Da quel momento iniziarono disapplicazioni e rinvii delle concessioni, perché nessuno osava fronteggiare la protesta delle categorie interessate che si avventavano come sciame d’api contro i nemici veri o presunti. Contrariamente a quanto generalmente si racconta, il Pd ha sempre retto il sacco ai balneari perché nelle regioni “rosse” ce ne sono un bel po’ e portano voti. Non si troverà una sola mossa contro di loro. Cosicché la prima proroga per le spiagge, in barba all’Europa, risale al 2012. A concederla fu, sembra incredibile, il governo guidato da un campione del libero mercato, già Commissario Ue al Mercato interno e poi proprio alla Concorrenza, Mario Monti: chi l’avrebbe mai detto?

La successiva proroga venne introdotta da Giuseppe Conte (governo giallo-verde) esagerando, addirittura fino al 2033. Talmente eccessiva che il Tar e il Consiglio di Stato l’hanno poi cancellata. È allora intervenuto l’europeista Draghi con un ulteriore mini-rinvio al 31 dicembre 2023, prolungato poi da Meloni fino allo scadere di quest’anno. Però al prezzo di un garbuglio giuridico che il presidente della Repubblica è stato costretto a segnalare nella sua ultima lettera di richiamo. Oltre che il caos normativo si rischia il ridicolo perché 18 anni non sono bastati per venirne a capo.

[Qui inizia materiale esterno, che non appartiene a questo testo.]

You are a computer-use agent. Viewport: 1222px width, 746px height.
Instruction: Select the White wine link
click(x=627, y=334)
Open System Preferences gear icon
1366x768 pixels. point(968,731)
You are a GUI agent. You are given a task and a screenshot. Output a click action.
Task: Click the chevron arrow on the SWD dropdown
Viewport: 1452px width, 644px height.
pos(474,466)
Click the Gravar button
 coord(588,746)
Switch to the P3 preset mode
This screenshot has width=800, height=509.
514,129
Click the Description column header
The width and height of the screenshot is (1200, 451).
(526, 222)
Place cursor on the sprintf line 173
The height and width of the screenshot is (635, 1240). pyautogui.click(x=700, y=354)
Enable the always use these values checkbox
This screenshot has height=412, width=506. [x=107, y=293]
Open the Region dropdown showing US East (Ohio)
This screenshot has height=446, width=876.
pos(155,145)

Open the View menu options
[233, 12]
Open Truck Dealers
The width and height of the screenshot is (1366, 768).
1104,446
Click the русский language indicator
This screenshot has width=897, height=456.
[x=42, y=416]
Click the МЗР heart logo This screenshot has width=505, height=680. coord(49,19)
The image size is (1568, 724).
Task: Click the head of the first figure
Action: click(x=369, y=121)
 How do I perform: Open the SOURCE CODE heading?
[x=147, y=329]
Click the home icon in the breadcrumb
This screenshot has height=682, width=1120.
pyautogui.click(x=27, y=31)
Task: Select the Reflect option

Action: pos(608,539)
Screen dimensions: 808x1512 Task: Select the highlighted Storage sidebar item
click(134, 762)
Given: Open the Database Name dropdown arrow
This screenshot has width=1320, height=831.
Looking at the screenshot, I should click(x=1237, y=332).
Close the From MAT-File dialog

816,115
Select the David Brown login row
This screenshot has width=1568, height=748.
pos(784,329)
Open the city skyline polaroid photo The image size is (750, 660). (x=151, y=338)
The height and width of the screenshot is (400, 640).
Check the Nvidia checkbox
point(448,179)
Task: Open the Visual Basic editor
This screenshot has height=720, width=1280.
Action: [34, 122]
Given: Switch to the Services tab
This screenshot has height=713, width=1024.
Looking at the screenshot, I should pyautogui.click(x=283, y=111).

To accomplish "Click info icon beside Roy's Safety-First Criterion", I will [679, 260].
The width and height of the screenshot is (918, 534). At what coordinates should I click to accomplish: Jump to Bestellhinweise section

La destra se l’è cantata e suonata, la sinistra le ha fatto la “ola”.

C’è stata senza dubbio ingenuità nei balneari e pure negli ambulanti. Hanno creduto di rinviare in eterno l’inevitabile affidandosi a pasticcioni demagoghi che li aizzavano. Cosicché in passato si sono opposti a qualunque tentativo di mediazione con Bruxelles, tipo quello cui forse adesso sarà costretta Meloni. Hanno preferito scommettere su soluzioni improbabili tipo taroccare la lunghezza delle coste per dimostrare che di spiagge ce n’è in abbondanza e non serve liberalizzare. Ma prendersela con loro sarebbe ingiusto perché qualcuno (vedi il Twiga) fa soldi a palate mentre altri sono gente che sbarca il lunario e sentono sulla pelle l’ingiustizia di Sua Maestà il Mercato implacabile nei loro confronti e non altrettanto in altri casi; ad esempio sulle concessioni autostradali, tacitamente rinnovate dal governo Renzi nella semi-indifferenza dell’Unione che si svegliata in ritardo, forte coi poteri deboli e debole coi poteri forti.